How to Sort a DataFrame in Descending Order in PySpark

Published Jan 6, 2022  ∙  Updated May 2, 2022

How can we sort a DataFrame in descending order based on a particular column in PySpark?

Suppose we have a DataFrame df with the column col.

We can achieve this with either sort() or orderBy().

Sort using sort() or orderBy()

We can use sort() with col() or desc() to sort in descending order.

Note that all of these examples below can be done using orderBy() instead of sort().

Sort with external libraries

We can sort with col().

from pyspark.sql.functions import col
df.sort(col('col').desc()))

We can also sort with desc().

from pyspark.sql.functions import desc
df.sort(desc('col'))

Both are valid options, but let’s try to avoid external libraries.

Sort without external libraries

df.sort(df.col.desc())
# OR
df.sort('col', ascending=False)

Remember that all of the examples above can be done using orderBy() instead of sort().

Sort multiple columns

Suppose our DataFrame df had two columns instead: col1 and col2.

Let’s sort based on col2 first, then col1, both in descending order.

We’ll see the same code with both sort() and orderBy().

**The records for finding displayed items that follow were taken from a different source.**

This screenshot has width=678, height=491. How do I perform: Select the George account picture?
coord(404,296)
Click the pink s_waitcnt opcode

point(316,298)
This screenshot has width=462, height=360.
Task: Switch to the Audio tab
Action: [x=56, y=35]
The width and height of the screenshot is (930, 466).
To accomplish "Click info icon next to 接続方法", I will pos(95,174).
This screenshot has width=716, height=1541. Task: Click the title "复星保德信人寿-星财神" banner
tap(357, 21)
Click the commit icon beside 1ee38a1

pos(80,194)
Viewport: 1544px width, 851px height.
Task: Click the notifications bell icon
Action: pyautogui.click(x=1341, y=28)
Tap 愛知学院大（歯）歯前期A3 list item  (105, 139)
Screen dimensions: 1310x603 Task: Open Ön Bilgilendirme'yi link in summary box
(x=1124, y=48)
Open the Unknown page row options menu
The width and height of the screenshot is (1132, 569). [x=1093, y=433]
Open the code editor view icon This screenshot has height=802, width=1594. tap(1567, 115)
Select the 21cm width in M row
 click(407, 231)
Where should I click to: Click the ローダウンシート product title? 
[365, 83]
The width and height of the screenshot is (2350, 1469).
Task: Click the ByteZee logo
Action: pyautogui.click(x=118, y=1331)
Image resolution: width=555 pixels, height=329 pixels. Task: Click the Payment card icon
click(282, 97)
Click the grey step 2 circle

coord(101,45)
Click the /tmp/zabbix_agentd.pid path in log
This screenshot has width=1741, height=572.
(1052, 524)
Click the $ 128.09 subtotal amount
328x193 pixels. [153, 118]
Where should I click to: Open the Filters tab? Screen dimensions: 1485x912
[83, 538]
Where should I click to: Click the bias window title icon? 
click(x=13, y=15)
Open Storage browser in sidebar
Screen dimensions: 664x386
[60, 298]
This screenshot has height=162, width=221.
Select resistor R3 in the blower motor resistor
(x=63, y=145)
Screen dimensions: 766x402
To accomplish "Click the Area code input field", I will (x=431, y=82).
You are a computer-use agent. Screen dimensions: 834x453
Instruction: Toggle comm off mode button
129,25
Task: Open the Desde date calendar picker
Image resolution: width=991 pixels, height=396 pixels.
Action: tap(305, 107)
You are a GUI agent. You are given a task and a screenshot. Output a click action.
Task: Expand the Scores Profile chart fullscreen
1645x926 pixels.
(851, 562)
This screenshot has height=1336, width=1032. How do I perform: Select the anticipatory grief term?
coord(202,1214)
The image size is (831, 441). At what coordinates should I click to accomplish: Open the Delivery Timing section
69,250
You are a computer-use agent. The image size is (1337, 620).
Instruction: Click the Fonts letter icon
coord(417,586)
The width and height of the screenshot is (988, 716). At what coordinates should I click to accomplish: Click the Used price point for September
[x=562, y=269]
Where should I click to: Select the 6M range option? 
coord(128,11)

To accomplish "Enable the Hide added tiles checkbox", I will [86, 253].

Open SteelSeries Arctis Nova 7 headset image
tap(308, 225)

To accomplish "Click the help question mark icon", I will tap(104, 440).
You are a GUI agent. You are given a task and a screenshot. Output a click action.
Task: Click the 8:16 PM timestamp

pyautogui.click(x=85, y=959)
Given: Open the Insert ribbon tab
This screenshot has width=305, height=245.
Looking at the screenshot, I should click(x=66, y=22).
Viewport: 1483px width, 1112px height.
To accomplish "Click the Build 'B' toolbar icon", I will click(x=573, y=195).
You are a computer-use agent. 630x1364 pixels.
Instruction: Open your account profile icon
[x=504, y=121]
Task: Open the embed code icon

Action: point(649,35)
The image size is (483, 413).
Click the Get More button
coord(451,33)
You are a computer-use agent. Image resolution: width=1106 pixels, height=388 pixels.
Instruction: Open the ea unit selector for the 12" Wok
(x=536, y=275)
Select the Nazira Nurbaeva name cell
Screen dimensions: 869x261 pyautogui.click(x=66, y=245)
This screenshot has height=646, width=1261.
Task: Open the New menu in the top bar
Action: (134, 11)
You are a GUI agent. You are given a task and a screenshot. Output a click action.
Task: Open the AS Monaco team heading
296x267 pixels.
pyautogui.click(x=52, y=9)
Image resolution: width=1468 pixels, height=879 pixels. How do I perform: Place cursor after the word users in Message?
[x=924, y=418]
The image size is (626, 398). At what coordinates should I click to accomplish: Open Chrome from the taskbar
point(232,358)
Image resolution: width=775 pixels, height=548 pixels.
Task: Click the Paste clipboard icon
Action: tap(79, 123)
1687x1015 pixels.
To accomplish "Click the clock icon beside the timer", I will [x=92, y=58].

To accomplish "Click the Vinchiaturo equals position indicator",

from pyspark.sql.functions import col
df.sort(col("col2").desc, col("col1").desc)
df.orderBy(col("col2").desc, col("col1").desc)

Let’s try without the external libraries.

df.sort(['col2', 'col1'], ascending=[0, 0])
df.orderBy(['col2', 'col1'], ascending=[0, 0])

To whom it may concern: sort() and orderBy() both perform whole ordering of the dataset in this Spark DataFrame API. sort() does not perform partition-wise ordering; sortWithinPartitions() does.